Blue Ridge Bank, once a major player in the banking-as-a-service space, is shrinking its portfolio of fintech partners as it looks to regain favor with regulators after a 2022 consent order identified issues with its fintech partnership program.
The Charlottesville, Virginia-based firm said in an investor presentation last Thursday that it is in the process of offboarding about a dozen of its roughly 50 BaaS partners.
The lender said it expects to reduce fintech exposure to a limited number of core BaaS partners with a commercial focus or strong consumer traction.
The move comes as the bank’s BaaS program attracted regulatory scrutiny last year. The Office of the Comptroller of the Currency ordered the bank to improve its oversight of third-party fintech partnerships, as well as bolster its anti-money laundering risk management, suspicious activity reporting and information technology controls after it found “unsafe or unsound practice(s).”
Since receiving the order, Blue Ridge has been restricted from entering into any new contracts with fintech partners or adding new products in cooperation with existing partners without prior approval from the OCC.
Meanwhile, Blue Ridge disclosed in a regulatory filing last week that the OCC is subjecting the firm to higher capital requirements.
“Specifically, the Bank is required to maintain a leverage ratio of 10.00% and a total capital ratio of 13.00%,” the bank disclosed in the filing.
According to the firm’s most recent call report, Blue Ridge had a leverage ratio of 7.63% and a total capital ratio of 10.44% at the end of September.
In light of the higher capital requirements, the bank said it is “exploring options for raising additional capital, which could be substantially dilutive to current shareholders.”
Not a surprise
Given the bank’s history of regulatory concerns and the imposition of higher capital requirements, Blue Ridge’s decision to offload its fintech partners and step away from BaaS is not surprising, said Konrad Alt, a partner at financial services advisory and investment firm Klaros Group.
“Blue Ridge is doing what it needs to do to lower its risk profile and meet the requirements of its regulators,” Alt said.
In the year since the OCC order, the bank’s former CEO Brian Plum resigned, and the firm’s new chief executive has said it is taking a step back from its emphasis on BaaS to refocus on community banking.
“Blue Ridge grew very quickly,” CEO Billy Beale told S&P Global in August. “There were some mistakes made along the way, and so I’m here to fix those mistakes.
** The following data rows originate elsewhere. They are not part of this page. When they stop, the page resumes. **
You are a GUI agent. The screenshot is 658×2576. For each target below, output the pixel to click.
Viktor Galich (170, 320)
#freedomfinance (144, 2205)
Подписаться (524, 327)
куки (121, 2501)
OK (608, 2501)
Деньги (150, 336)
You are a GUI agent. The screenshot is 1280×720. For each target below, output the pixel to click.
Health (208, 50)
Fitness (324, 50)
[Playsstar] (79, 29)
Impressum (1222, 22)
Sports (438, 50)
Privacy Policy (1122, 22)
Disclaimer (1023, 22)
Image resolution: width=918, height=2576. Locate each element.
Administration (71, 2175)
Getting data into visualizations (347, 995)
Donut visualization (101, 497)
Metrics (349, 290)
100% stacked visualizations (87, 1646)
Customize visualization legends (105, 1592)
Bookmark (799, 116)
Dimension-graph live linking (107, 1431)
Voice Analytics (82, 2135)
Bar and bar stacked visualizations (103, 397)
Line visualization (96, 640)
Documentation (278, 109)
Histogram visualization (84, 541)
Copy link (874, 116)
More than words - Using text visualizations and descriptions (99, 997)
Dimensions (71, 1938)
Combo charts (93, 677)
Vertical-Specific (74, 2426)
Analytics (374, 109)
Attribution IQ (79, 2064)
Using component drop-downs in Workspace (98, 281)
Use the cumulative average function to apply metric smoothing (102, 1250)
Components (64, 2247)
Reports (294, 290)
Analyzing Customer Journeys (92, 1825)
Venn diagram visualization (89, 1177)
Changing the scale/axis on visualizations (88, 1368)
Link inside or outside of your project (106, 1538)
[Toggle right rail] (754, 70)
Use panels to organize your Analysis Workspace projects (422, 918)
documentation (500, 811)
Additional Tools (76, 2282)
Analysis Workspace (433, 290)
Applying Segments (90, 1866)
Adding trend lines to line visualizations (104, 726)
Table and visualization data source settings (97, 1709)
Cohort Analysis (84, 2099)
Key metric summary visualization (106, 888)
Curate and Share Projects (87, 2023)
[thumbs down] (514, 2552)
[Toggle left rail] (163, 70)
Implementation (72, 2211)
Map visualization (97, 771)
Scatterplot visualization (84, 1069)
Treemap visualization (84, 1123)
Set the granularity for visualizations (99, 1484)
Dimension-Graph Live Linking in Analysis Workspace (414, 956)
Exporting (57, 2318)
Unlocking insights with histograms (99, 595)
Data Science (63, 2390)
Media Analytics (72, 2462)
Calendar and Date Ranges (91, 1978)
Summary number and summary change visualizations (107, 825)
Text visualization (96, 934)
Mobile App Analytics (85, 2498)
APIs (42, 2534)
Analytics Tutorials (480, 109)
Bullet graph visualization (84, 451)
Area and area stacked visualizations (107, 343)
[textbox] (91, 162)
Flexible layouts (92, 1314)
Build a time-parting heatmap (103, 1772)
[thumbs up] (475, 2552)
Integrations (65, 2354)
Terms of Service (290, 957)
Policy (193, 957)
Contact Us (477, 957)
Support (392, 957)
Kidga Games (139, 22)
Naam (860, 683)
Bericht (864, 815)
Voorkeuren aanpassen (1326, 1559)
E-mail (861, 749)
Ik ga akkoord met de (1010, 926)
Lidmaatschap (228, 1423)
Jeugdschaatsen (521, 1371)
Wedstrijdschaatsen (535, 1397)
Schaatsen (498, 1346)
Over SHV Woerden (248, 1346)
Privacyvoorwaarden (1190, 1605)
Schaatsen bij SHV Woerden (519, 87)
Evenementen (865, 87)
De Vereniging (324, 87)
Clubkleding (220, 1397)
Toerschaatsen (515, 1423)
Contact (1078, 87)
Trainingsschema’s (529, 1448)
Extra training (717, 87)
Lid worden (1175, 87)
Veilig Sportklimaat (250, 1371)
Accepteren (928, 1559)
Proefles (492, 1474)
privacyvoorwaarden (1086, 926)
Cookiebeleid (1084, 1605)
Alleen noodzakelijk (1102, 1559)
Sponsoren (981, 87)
That’s my priority.”
Complying with all of the requirements in the OCC order will be a significant challenge for Blue Ridge’s management and board, Alt said. z
“I expect the most challenging by far, though, will be the requirement to achieve and maintain the higher capital levels the order requires,” he said. “The message from the OCC to national banks is clear. If you want to be in BaaS, your risk management and compliance operations need to be top flight. Any sloppiness in that area could be grounds for materially higher capital requirements.”